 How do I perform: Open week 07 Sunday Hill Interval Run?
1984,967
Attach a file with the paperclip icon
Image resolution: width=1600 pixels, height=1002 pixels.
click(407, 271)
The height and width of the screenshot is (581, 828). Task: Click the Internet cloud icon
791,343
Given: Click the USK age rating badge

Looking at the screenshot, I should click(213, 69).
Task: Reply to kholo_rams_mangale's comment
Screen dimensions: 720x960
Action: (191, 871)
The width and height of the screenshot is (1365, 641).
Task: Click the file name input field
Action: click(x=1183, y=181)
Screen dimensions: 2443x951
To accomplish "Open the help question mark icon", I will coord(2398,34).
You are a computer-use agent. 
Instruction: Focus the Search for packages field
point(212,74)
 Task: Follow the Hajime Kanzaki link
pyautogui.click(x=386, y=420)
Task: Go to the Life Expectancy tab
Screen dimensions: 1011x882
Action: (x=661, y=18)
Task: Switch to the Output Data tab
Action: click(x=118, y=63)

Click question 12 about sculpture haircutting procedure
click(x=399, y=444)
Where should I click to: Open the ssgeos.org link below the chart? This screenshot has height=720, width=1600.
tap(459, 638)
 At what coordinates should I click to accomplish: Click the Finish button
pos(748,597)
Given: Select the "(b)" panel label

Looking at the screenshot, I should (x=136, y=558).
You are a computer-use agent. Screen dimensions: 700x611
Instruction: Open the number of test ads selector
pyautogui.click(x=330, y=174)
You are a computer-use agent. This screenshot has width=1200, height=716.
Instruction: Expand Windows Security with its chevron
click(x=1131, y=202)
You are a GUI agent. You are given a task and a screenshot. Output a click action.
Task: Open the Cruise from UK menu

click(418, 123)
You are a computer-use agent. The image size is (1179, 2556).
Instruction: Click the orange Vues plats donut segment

-*-*-

Work instructions:
Nothing but the lines from the one containing "At what coordinates" through the final line of the data above is to be reproduced, each exactly as written.

Result of this task:
 At what coordinates should I click to accomplish: Click the Finish button
pos(748,597)
Given: Select the "(b)" panel label

Looking at the screenshot, I should (x=136, y=558).
You are a computer-use agent. Screen dimensions: 700x611
Instruction: Open the number of test ads selector
pyautogui.click(x=330, y=174)
You are a computer-use agent. This screenshot has width=1200, height=716.
Instruction: Expand Windows Security with its chevron
click(x=1131, y=202)
You are a GUI agent. You are given a task and a screenshot. Output a click action.
Task: Open the Cruise from UK menu

click(418, 123)
You are a computer-use agent. The image size is (1179, 2556).
Instruction: Click the orange Vues plats donut segment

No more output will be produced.